This week we read several guidelines about how to evaluate digital scholarship projects. I would distill those into my own three primary criteria:
Content
First and foremost, the content must include sound scholarship and be up-to-date. Otherwise, it is merely wizbangery, not scholarship. All the snazzy design and multimedia features won’t make up for lousy content.
This is not meant to privilege new research findings over synthesis – digital collections that bring together resources in a single repository can also be valued as contributed to the field by making knowledge and information resources more accessible.
I would actually put design within this category, but not because I value form over content. To me design is a manifestation of information architecture and good content is well-structured. Each section builds on a previous section, knowledge builds on prior knowledge. Can the user follow the argument and themes and navigate easily through the site? If the site is difficult to get around, the thesis or interpretative point of view can be lost as well. When a portion of the site does not function as intended, it is like missing a transition sentence or paragraph, a footnote, or tabular reference.
Good content also considers the intended audience. This can be where digital humanities projects can struggle because they try to be all things to all people. This is especially true when the sponsoring organization is a museum or other institution that engages the public directly. They want to demonstrate deep learning, while at the same time attracting the public to the subject matter. Worse, they add a game or some other “fun” learning resource that is of questionable utility in attracting young people to the content. When the hosting organization is an academic institution they can more easily leave it to educators to turn your scholarship into learning material.
Appropriate Use of Technology
To some extent, appropriate use of technology is related to audience. Can you reach the intended audience through this medium? Is the project something that could not be done with other media – print, image, video? Does the use of visualizations improve the method of communication or merely look good? Is there too much text, where an image would do better? Where images are primary, does it use good quality images?

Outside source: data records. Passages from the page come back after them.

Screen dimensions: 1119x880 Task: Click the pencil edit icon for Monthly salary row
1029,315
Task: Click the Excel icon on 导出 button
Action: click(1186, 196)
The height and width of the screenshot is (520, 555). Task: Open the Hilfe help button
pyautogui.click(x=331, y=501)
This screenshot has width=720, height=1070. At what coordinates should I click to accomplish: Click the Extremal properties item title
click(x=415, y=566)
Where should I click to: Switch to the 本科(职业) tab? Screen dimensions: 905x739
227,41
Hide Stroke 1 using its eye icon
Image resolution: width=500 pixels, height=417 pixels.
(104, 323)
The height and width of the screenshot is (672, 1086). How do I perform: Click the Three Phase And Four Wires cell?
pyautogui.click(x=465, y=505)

Are the methods appropriate to the question asked? When you have a hammer, everything looks like a nail. Just because your source material includes place names doesn’t mean you have to make a map. If what you are really after is how the places relate to one another, then a network analysis might be more appropriate.
This criteria also includes following web-accessibility guidelines and making resources reusable and interoperable. It would also include an appropriate sustainability plan. Digital resources are more ephemeral than we think. The digital-only periodical may lose funding and the site goes down, but a printed book remains on the library shelf. If the scholarship is to have long-term value, it should be built for the long-term.
Transparency
Digital projects almost always have multiple contributors. Are all contributors properly credited? Is metadata and copyright information included with all source material? Is the underlying data available and reusable? Does the metadata work well with others? Are the technology and design choices documented along the way?
What does this mean for traditional peer review?
Traditional peer review must change to meet these criteria. Dissertation committees and peered review journals will need to have representatives across disciplines to evaluate different pieces of the project. The peer review itself becomes a collaborative project – one of the values that Lisa Spiro put forth for digital humanities community. This might mean the breakdown or weakening of academic silos and create both challenges and opportunities for departmental funding allocations.
Whether producing digital scholarship or not, the academy needs to value collaboration and transparency more than it appears to. Digital tools make it easier to attribute contributions. Researchers can benefit from the transparency that comes with collaboration so that they can get credit for their contributions when reviewed for tenure or promotion.
Traditional peer review and fear of bucking the system are standing in the way of more digital scholarship.